Em grupo de Whatsapp, um jurista chegou a sugerir que se fizesse uma emenda à Lei 566/2021,  que concede a CET. Tal expediente, legal e comum ao legislativo, teria por finalidade esclarecer que a Condição Especial de Trabalho – CET passaria a remunerar os servidores que fizessem jus a tal gratificação a partir de 2022. Seria razoável também que os vereadores fizessem emendas esclarecendo em quais condições os servidores poderiam receber a vantagem. Criando critérios claros a partir de grau de escolaridade, especialização profissional e expertise no desempenho das referidas funções para as quais foram nomeados. Essa gradação representaria respeito aos funcionários públicos, muitos com anos e anos de experiência e dedicação, graduados e pós-graduados,  que têm salários superados, em alguns casos, por comissionados que sequer possuem a mesma graduação ou experiência que os demais funcionários efetivos.

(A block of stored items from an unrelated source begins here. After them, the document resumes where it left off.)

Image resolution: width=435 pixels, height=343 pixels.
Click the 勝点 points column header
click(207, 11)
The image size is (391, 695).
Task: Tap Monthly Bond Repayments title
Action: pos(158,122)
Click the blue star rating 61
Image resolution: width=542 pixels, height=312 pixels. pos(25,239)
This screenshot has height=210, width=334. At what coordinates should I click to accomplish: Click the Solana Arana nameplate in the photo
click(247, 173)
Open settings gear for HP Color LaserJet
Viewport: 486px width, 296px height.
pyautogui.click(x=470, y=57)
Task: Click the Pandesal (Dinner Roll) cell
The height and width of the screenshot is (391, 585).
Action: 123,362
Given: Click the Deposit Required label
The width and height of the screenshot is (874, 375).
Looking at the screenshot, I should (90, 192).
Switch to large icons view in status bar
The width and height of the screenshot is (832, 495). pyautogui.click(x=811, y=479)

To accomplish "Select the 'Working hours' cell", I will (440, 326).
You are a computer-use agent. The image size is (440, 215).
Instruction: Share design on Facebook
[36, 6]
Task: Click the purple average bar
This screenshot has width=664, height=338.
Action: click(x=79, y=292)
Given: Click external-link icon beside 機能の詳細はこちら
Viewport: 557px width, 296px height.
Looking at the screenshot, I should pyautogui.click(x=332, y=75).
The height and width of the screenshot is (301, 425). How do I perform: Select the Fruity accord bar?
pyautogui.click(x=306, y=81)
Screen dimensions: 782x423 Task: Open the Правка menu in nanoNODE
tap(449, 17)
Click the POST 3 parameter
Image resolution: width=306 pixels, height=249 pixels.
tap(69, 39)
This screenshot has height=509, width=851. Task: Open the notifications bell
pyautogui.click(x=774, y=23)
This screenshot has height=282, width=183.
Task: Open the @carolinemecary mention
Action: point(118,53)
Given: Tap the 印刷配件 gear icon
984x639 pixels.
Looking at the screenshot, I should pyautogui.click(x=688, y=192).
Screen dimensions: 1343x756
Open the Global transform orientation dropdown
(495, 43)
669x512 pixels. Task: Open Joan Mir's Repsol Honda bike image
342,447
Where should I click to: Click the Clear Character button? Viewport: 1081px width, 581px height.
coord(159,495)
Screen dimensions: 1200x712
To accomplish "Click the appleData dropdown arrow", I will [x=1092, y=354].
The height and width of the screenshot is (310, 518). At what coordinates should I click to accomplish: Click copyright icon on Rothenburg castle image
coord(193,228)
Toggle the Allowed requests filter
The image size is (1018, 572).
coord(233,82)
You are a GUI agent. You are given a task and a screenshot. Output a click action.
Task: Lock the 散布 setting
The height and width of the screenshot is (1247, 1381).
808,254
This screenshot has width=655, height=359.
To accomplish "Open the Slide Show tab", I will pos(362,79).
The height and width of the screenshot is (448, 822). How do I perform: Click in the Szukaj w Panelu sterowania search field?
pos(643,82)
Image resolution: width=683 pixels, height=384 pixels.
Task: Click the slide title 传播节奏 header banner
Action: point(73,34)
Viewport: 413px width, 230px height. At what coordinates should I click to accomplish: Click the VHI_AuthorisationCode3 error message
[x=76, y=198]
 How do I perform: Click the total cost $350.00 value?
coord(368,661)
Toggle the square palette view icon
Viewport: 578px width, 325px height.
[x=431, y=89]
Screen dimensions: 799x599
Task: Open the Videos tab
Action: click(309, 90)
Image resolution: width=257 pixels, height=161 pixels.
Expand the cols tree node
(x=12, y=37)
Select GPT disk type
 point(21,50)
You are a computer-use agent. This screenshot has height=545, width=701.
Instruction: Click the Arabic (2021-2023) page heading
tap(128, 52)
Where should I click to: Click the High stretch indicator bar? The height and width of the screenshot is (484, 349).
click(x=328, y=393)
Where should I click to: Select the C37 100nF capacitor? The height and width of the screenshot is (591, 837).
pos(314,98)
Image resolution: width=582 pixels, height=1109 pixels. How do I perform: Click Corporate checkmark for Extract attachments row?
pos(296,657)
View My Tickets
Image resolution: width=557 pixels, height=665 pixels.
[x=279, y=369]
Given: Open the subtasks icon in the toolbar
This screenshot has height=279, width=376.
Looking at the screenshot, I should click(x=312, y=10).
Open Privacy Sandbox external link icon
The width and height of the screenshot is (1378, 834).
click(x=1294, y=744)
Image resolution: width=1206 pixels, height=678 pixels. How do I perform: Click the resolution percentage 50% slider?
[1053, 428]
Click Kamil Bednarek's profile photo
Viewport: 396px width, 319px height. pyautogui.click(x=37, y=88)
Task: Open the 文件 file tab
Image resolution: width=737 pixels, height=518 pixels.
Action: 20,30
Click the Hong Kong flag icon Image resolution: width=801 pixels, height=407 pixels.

Ressalte-se que, todo esse trabalho pode ser em vão. Isso por que, outros juristas ouvidos pelo Catu Acontece alertam que, caso os pagamentos tenham sido realizados na folha de janeiro, já estaria caracterizado o crime de responsabilidade, tendo em vista a letra da Lei Complementar 173/2020.

Procuramos respostas junto à Prefeitura

Ontem, durante a elaboração da matéria, a jornalista Donaire Verçosa entrou em contato com a Assessoria de Comunicação da Prefeitura Municipal de Catu através do endereço eletrônico ascom@catu.ba.gov.br. O contato visava abrir espaço para a versão da Prefeitura sobre o assunto e levantar informações sobre a pauta. Até o momento do fechamento da pauta, que foi às 16h de domingo 28/02, não houve registro de resposta às indagações ou qualquer informação sobre a questão da Condição Especial de Trabalho – CET, sua possível ilegalidade, face ao que expõem a Lei Complementar Nº 173/2020.

Assim como foi feito quando recebemos a resposta sobre a matéria “ Prefeito derruba CET de 52 cargos comissionados”, que embora publicada em rede social e não dirigida a essa redação, foi publicada e divulgada, ao recebermos as respostas sobre os questionamentos suscitados no e-mail, disponibilizaremos espaço para publicação e divulgação da mesma.

Salientamos, entretanto, que o fechamento das pautas obedece aos critérios que favoreçam a audiência, sendo nosso compromisso primordial com o leitor do Catu Acontece. Por isso, aguardamos mesmo depois do fechamento da pauta, a resposta da Assessoria sobre a referida pauta.

Oportunizar acesso a todas as versões, representa respeito ao leitor e ao que preconiza o Manual do Jornalismo. Ainda que alguns julguem que informar de maneira clara e objetiva sobre assuntos do interesse público seja “politicagem”, nada mais é do que a obrigação dos profissionais de comunicação.

Finamente, em 03 de março, recebemos os esclarecimentos solicitados e incorporamos as respostas ao contexto da matéria, ação que representa o respeito ao direto do contraditório e a total isenção na condução das matérias jornalísticas, além da necessidade de informar o leitor sobre todos os aspectos da pauta.